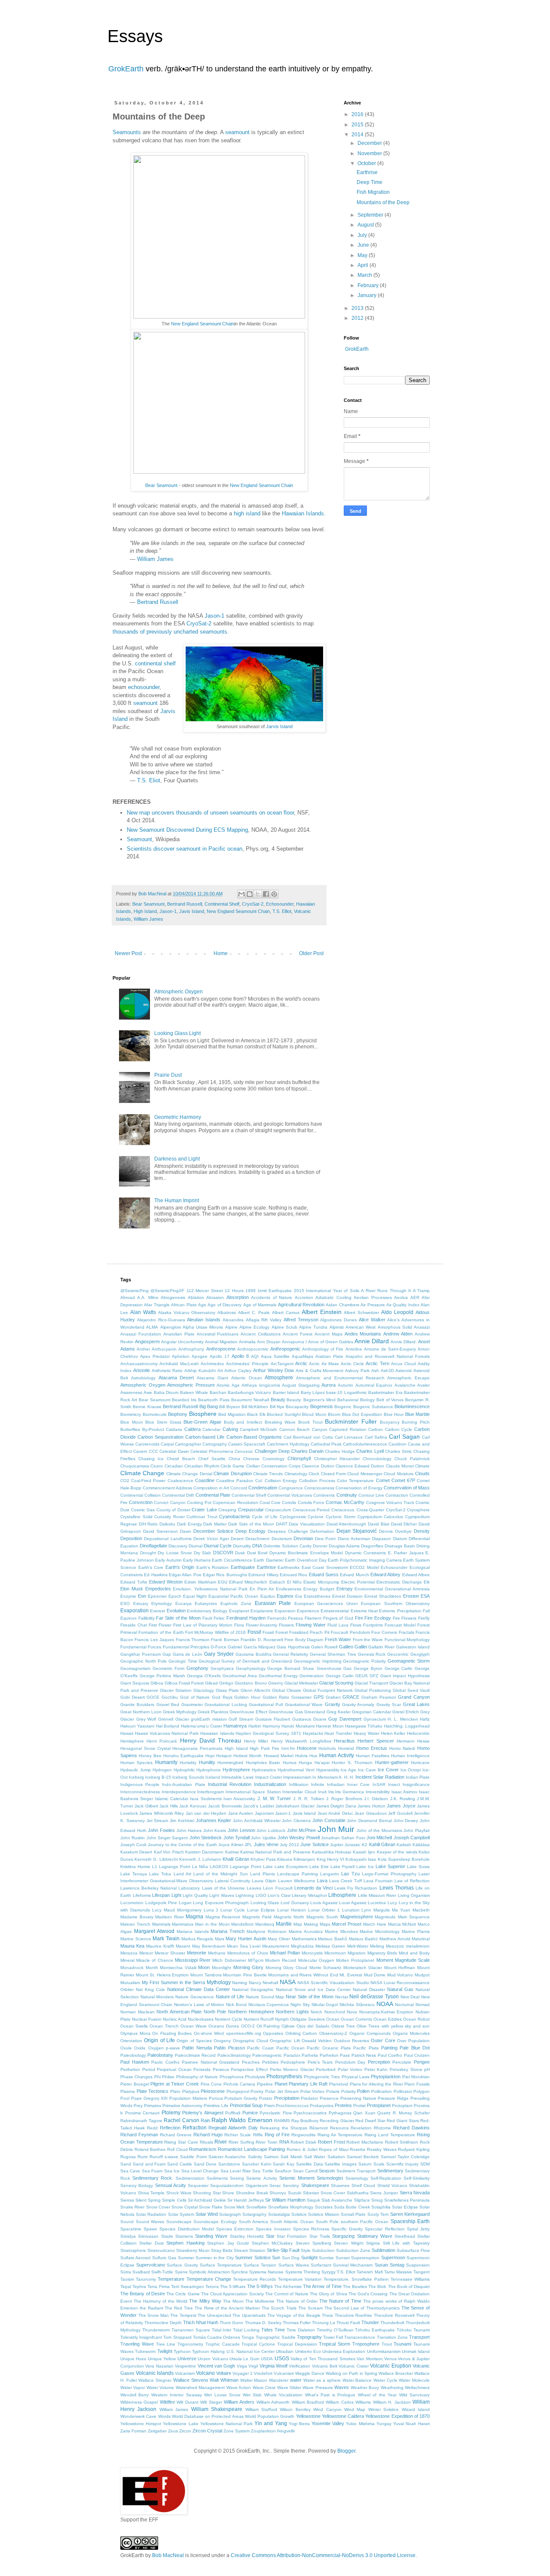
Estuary (140, 1603)
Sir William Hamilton (285, 2199)
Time (280, 2329)
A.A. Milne (147, 1297)
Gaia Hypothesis (293, 1647)
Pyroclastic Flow (276, 2112)
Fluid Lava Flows (344, 1625)
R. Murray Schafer (411, 2112)
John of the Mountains (379, 1830)
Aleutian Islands (203, 1319)
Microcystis (312, 1953)
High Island (145, 911)
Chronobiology (377, 1458)
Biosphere (203, 1413)
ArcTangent (282, 1363)
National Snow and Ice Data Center (313, 1989)
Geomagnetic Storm (409, 1660)
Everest (157, 1610)
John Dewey (406, 1820)
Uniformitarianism (383, 2351)
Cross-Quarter (370, 1509)
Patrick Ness (363, 2055)
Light (176, 1895)
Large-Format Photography (389, 1874)
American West (360, 1327)
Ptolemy (171, 2113)
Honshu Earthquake (183, 1755)
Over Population (413, 2040)
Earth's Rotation (212, 1567)
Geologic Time (182, 1661)
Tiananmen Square (190, 2330)
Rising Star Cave (181, 2142)
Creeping (227, 1509)
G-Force (218, 1647)
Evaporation (134, 1611)
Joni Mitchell (379, 1837)
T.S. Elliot (281, 911)
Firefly (424, 1618)
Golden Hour (247, 1697)
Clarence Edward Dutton (360, 1466)
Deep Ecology (250, 1531)
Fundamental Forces (140, 1647)
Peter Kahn (376, 2069)
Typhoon (182, 2351)
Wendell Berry (134, 2394)
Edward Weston (166, 1581)
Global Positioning (372, 1690)
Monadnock (132, 1967)
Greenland (314, 1711)
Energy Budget (318, 1589)
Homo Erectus (371, 1748)
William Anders (239, 2401)
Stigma (373, 2243)
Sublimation (383, 2250)
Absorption (237, 1297)
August (366, 225)
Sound (127, 2221)
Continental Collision (140, 1495)
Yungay (383, 2423)
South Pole (327, 2221)
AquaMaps (302, 1356)
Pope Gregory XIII (149, 2098)
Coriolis (289, 1502)
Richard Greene (176, 2134)
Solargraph (230, 2214)
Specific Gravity (347, 2229)
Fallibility (146, 1618)
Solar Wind (207, 2214)
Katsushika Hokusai (331, 1852)
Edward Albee (416, 1574)
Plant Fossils (417, 2084)
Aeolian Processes (372, 1297)
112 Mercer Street (204, 1290)
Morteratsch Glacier (362, 1967)
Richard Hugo (208, 2134)
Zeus (173, 2431)
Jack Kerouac (192, 1806)
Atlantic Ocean (246, 1377)
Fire (359, 1617)
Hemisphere (132, 1741)
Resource (339, 2128)
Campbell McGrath (258, 1429)
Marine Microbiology (380, 1931)
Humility (207, 1762)
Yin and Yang (270, 2423)
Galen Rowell (324, 1647)
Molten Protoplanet (355, 1960)
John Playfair (416, 1830)
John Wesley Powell (299, 1837)
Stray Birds (221, 2250)
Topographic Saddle (276, 2337)
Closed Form (333, 1473)
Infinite (317, 1784)
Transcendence (359, 2337)
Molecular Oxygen (316, 1960)
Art (220, 1370)
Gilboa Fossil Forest (184, 1683)
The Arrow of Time (322, 2286)
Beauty (278, 1399)
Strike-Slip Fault (283, 2250)
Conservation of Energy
---+---
_PROBLEM DESCRIPTION_
In your copy of the data above, leave out the pictures and repeat everything else exactly.

_RESULT OF THE EXERCISE_
Estuary (140, 1603)
Sir William Hamilton (285, 2199)
Time (280, 2329)
A.A. Milne (147, 1297)
Gaia Hypothesis (293, 1647)
Pyroclastic Flow (276, 2112)
Fluid Lava Flows (344, 1625)
R. Murray Schafer (411, 2112)
John of the Mountains (379, 1830)
Aleutian Islands (203, 1319)
Microcystis (312, 1953)
High Island (145, 911)
Chronobiology (377, 1458)
Biosphere (203, 1413)
ArcTangent (282, 1363)
National Snow and Ice Data Center (313, 1989)
Geomagnetic Storm (409, 1660)
Everest (157, 1610)
John Dewey (406, 1820)
Uniformitarianism (383, 2351)
Cross-Quarter (370, 1509)
Patrick Ness (363, 2055)
Light (176, 1895)
Large-Format Photography (389, 1874)
American West (360, 1327)
Ptolemy (171, 2113)
Honshu Earthquake (183, 1755)
Over Population (413, 2040)
Earth's Rotation (212, 1567)
Geologic Time (182, 1661)
Tiananmen Square (190, 2330)
Rising Star Cave (181, 2142)
Creeping (227, 1509)
G-Force (218, 1647)
Evaporation (134, 1611)
Joni Mitchell (379, 1837)
T.S. Elliot (281, 911)
Firefly (424, 1618)
Golden Hour (247, 1697)
Clarence Edward Dutton (360, 1466)
Deep Ecology (250, 1531)
Fundamental Forces (140, 1647)
Peter Kahn (376, 2069)
Typhoon (182, 2351)
Wendell Berry (134, 2394)
Edward Weston (166, 1581)
Global Positioning (372, 1690)
Monadnock (132, 1967)
Greenland (314, 1711)
Energy Budget (318, 1589)
Homo Erectus (371, 1748)
William Anders (239, 2401)
Stigma (373, 2243)
Sublimation (383, 2250)
Absorption (237, 1297)
August (366, 225)
Sound (127, 2221)
Continental Collision (140, 1495)
Yungay (383, 2423)
South Pole (327, 2221)
AquaMaps (302, 1356)
Pope Gregory XIII (149, 2098)
Coriolis (289, 1502)
Richard Greene (176, 2134)
Solargraph (230, 2214)
Specific Gravity (347, 2229)
Fallibility (146, 1618)
Solar Wind (207, 2214)
Katsushika Hokusai (331, 1852)
Edward Albee (416, 1574)
Plant Fossils (417, 2084)
Aeolian Processes (372, 1297)
112 Mercer Street (204, 1290)
Morteratsch Glacier (362, 1967)
Richard Hugo (208, 2134)
Zeus (173, 2431)
Jack Kerouac (192, 1806)
Atlantic Ocean (246, 1377)
Fire (359, 1617)
Hemisphere (132, 1741)
Resource (339, 2128)
Campbell McGrath (258, 1429)
Marine Microbiology (380, 1931)
Humility (207, 1762)
Yin and Yang (270, 2423)
Galen Rowell (324, 1647)
Molten Protoplanet (355, 1960)
John Playfair (416, 1830)
John Wesley Powell (299, 1837)
Stray Birds (221, 2250)
Topographic Saddle (276, 2337)
Closed Form (333, 1473)
Infinite (317, 1784)
Transcendence (359, 2337)
Molecular Oxygen (316, 1960)
Art (220, 1370)
Gilboa Fossil Forest (184, 1683)
The Arrow of Time (322, 2286)
Beauty (278, 1399)
Strike-Slip Fault (283, 2250)
Conservation of Energy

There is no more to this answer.